1998 yılında, bilim insanları ışığı inanılmaz bir şekilde saniyede sadece 17 metreye veya saatte 61,2 kilometreye kadar yavaşlatmayı başardılar. Aslında bu deneyin amacı, ışığı yavaşlatmaktan çok daha fazlasını keşfetmekti. Ekip, ünlü fizikçi Satyendra Nath Bose tarafından ortaya konan bir teorinin pratikteki yansıması olarak Bose-Einstein Yoğunlaşması (BEC) adı verilen bir madde hâlini incelemek istiyordu.
Bose-Einstein yoğunlaşması, bozonlardan oluşan bir gazın mutlak sıfıra yaklaşan sıcaklıklarda soğutulmasıyla elde edilir. Bu durumda, atomlar genellikle tek bir atom gibi davranarak tek bir kuantum cismi oluştururlar. Bir makalede bu durum şöyle açıklanıyor: “Bir BEC’nin dalga fonksiyonu, makroskobik bir kuantum nesnesinin temel durumuna karşılık gelir.” Devamında ise: “Başka bir deyişle, bir BEC’deki atom topluluğu tek bir kuantum varlığı gibi davranır.”
1995 yılında gerçek dünyada ilk kez yaratılan bu garip yeni madde, kuantum davranışına makroskobik bir bakış açısı sunuyor. Sıfır viskozite gibi birçok ilginç özelliğe sahip olması nedeniyle, BEC’ler detaylı bir şekilde incelenmeye devam ediyor. 1998 yılında Rowland Bilim Enstitüsü’ndeki bilim insanları, vakum odasında sodyum atomlarını aşırı soğutarak bir BEC yaratmayı başardılar.
- Öncelikle sodyuma lazer ışınları ateşleyerek fotonları emerken parçacıkları yavaşlattılar.

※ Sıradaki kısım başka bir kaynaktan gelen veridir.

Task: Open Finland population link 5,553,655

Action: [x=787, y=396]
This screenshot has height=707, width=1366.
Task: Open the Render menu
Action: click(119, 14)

- Daha sonra, bu yavaşlayan parçacıkları, atomların geldikleri yöne doğru geri iten başka bir lazer dizisine maruz bıraktılar.
- Güçlü bir manyetik alan tarafından yerinde tutulan atom bulutu, bu süreçle daha da yavaşlatıldı ve soğutuldu.
Ekip, bu yavaşlama ve yoğunlaşma bulutunun oluşmasının ardından, kuantum girişimini ayarlamak için genişliği boyunca bir lazere maruz bırakırken, uzunluğu boyunca ikinci bir lazer ateşledi. Bu koşullar altında, ışık önemli ölçüde yavaşlatıldı. Ekip, deneyleri hakkında “Başlangıçta neredeyse saf bir Bose-Einstein yoğuşması olarak hazırlanan bir atom bulutunda (yoğuşma oranı ⩾%90) darbe yayılımı için 17 [metre/saniye] ışık hızı elde ettik,” şeklinde yazdı ve devam etti: “Bulutun darbe yayılımı sırasında ve sonrasında bir yoğuşma olarak kalıp kalmayacağı, bu Mektubun kapsamı dışında kalan bir konudur.”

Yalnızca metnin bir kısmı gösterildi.